_Raw records_
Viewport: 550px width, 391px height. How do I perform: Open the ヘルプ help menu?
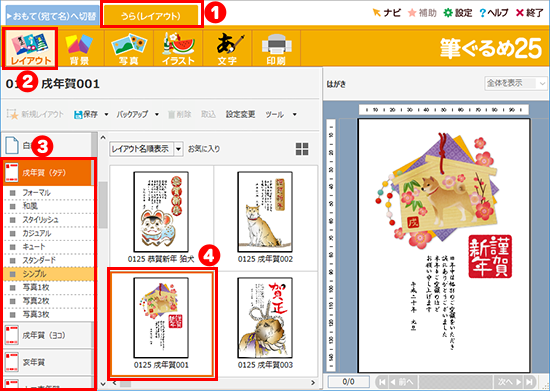pyautogui.click(x=494, y=13)
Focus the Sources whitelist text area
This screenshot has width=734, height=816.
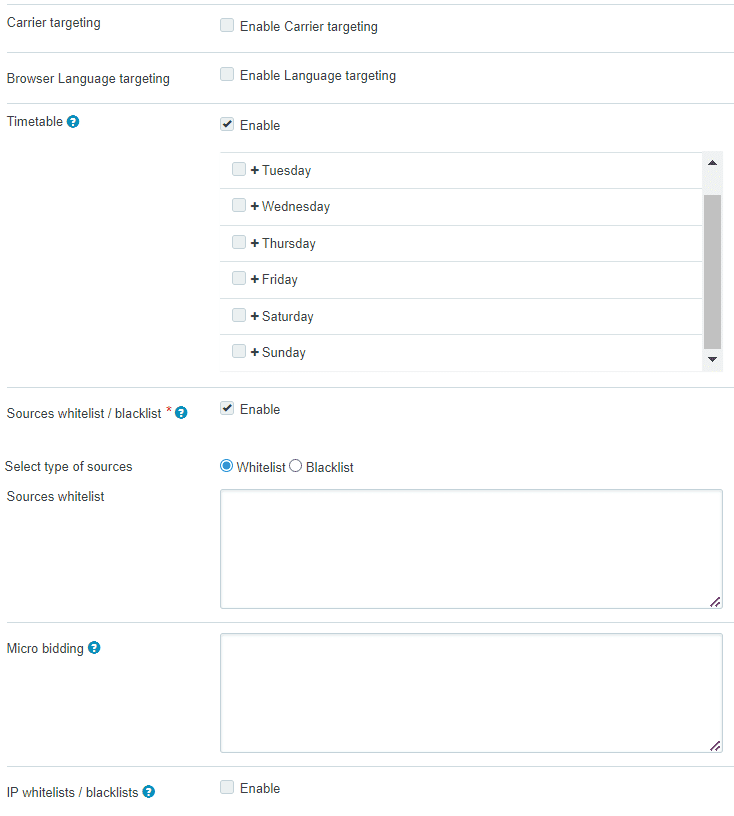pyautogui.click(x=471, y=549)
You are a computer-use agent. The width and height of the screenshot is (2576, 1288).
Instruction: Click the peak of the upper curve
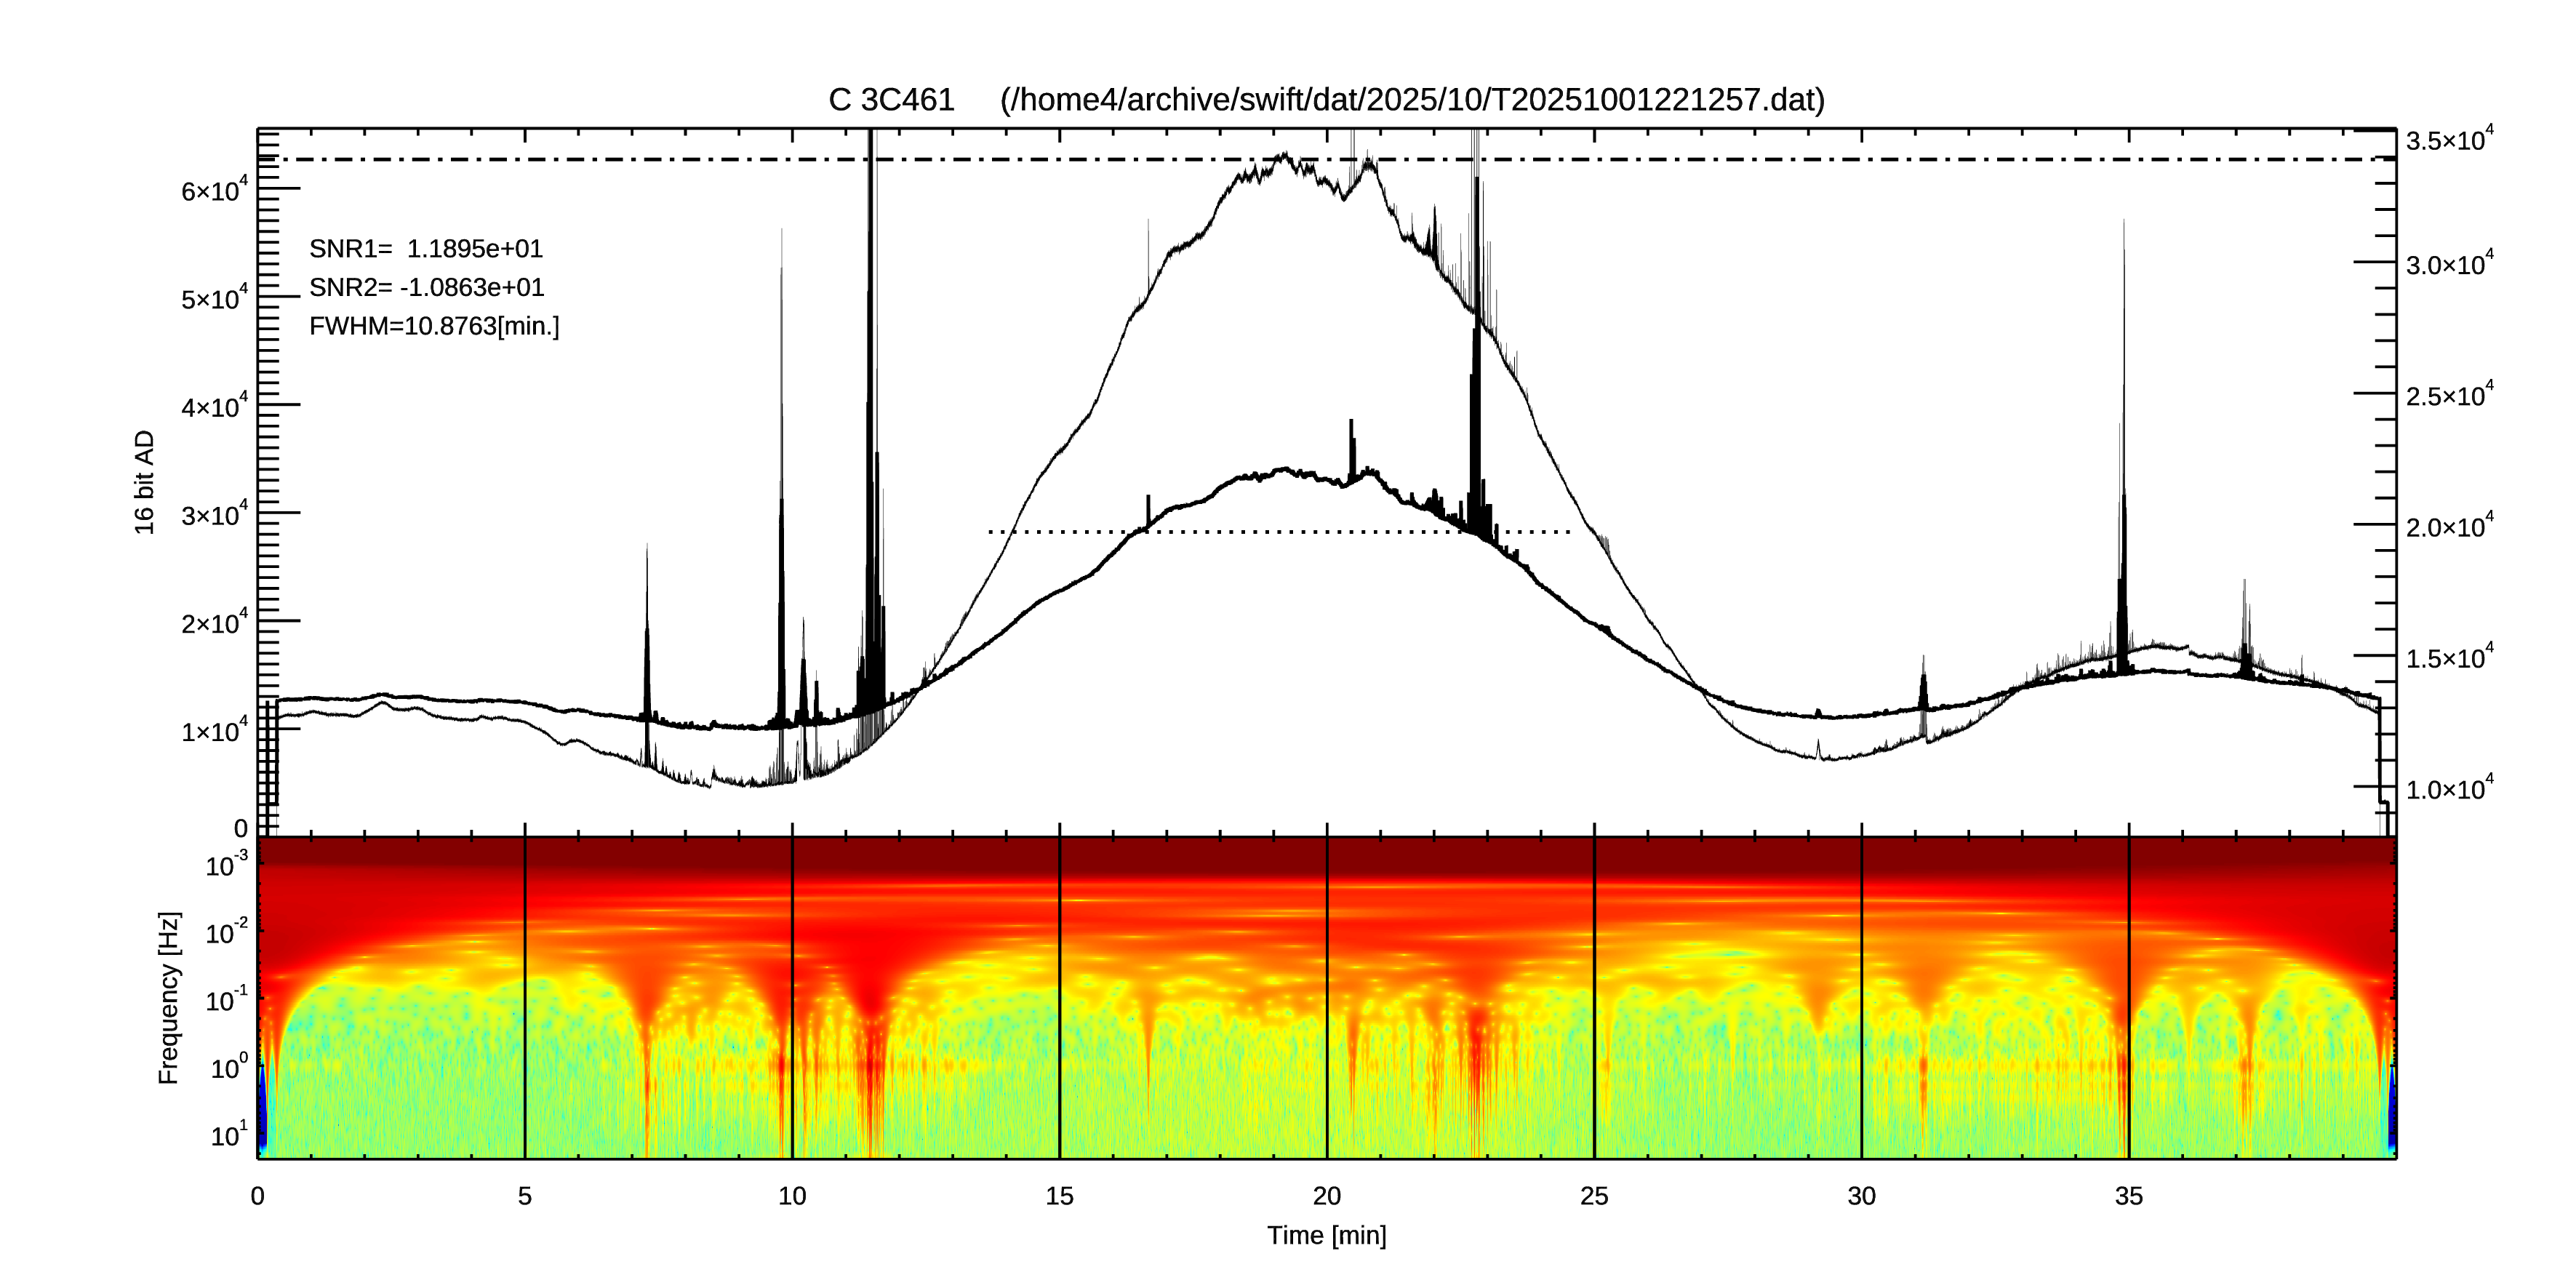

_Instructions for the task_
Return the lines above word for word, leaving out the pictures.

_Solution to this exercise_
Viewport: 550px width, 391px height. How do I perform: Open the ヘルプ help menu?
pyautogui.click(x=494, y=13)
Focus the Sources whitelist text area
This screenshot has width=734, height=816.
pyautogui.click(x=471, y=549)
You are a computer-use agent. The width and height of the screenshot is (2576, 1288).
Instruction: Click the peak of the upper curve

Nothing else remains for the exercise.